The Sports Illustrated Jinx Some people believe in the “Sports Illustrated jinx”: when you appear on the cover of Sports Illustrated, you do very poorly in your sport.

The Sports Illustrated Jinx For example, while this was the cover of SI in February, Jeremy Lin shot 1-for-11 in a game where the New York Knicks lost to the Miami Heat

The Sports Illustrated Jinx And when this was the cover of SI, Lin’s team snapped a 7 game winning streak when they lost at home in New York to the New Orleans Hornets.

Regression to the Mean But there is no SI jinx. This is just regression to the mean. You get on the cover of SI when you are the best athlete in all sports (in America) during the previous week. Your performance this week is imperfectly correlated with your performance last week. You’re unlikely to be the best athlete in all sports two weeks in a row!

Traffic Survey Suppose that the government conducts a survey of traffic intersections to find out which had the most accidents in the past month. At every intersection where there was a large number of accidents, the government installs cameras. Next month they do a survey again and notice than on average there are fewer accidents at the locations where cameras are installed.

Government Claims The government claims: Claim: Installing the cameras reduced the number of accidents.
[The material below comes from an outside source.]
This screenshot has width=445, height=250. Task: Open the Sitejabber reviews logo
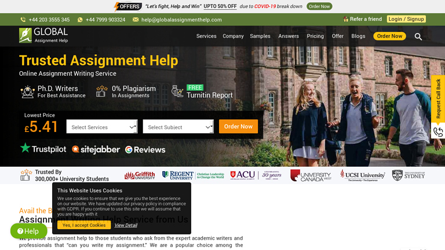[x=96, y=149]
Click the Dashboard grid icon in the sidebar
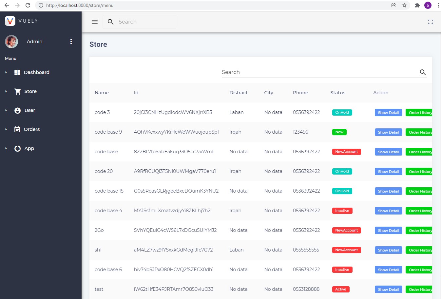The width and height of the screenshot is (441, 299). pos(17,72)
Regression Fallacy The government might be right. But this also might be the regression fallacy. The variables “traffic accidents this month” and “traffic accidents next month” are imperfectly correlated. Intersections with lots of accidents this month will likely have lots next month; intersections with few this month will likely have few next month.

Regression to the Mean If you have two imperfectly correlated variables, and one of them (“traffic accidents this month”) takes on an extreme value, the other will have a more moderate value. So the intersections that were the worst this month will be, on average, bad-but-less-bad next month. The will, on average, improve– simply through regression to the mean.

The Regression Fallacy The regression fallacy is attributing a cause (the cameras the government installed) to an effect (the decrease in accidents at the intersections that had the most accidents last month) that is really just regression to the mean.

Note None of this means the cameras didn’t work! To truly test whether cameras work, you must install them at a random sampling of intersections– good and bad ones. If accidents then go down on average, you can be confident the cameras worked. We’ll talk more about random samples later in the course.

Reward and Punishment We can see how people might become convinced that punishment works better than reward. You punish someone when they do something exceptionally bad. Even if the punishment does nothing, we expect their behavior to regress back to normal. So it will look like punishment works.

Reward and Punishment We can see how people might become convinced that punishment works better than reward. You reward someone when they do something exceptionally good. Even if the reward does nothing, we expect their behavior to regress back to normal. So it will look like rewards make them behave worse.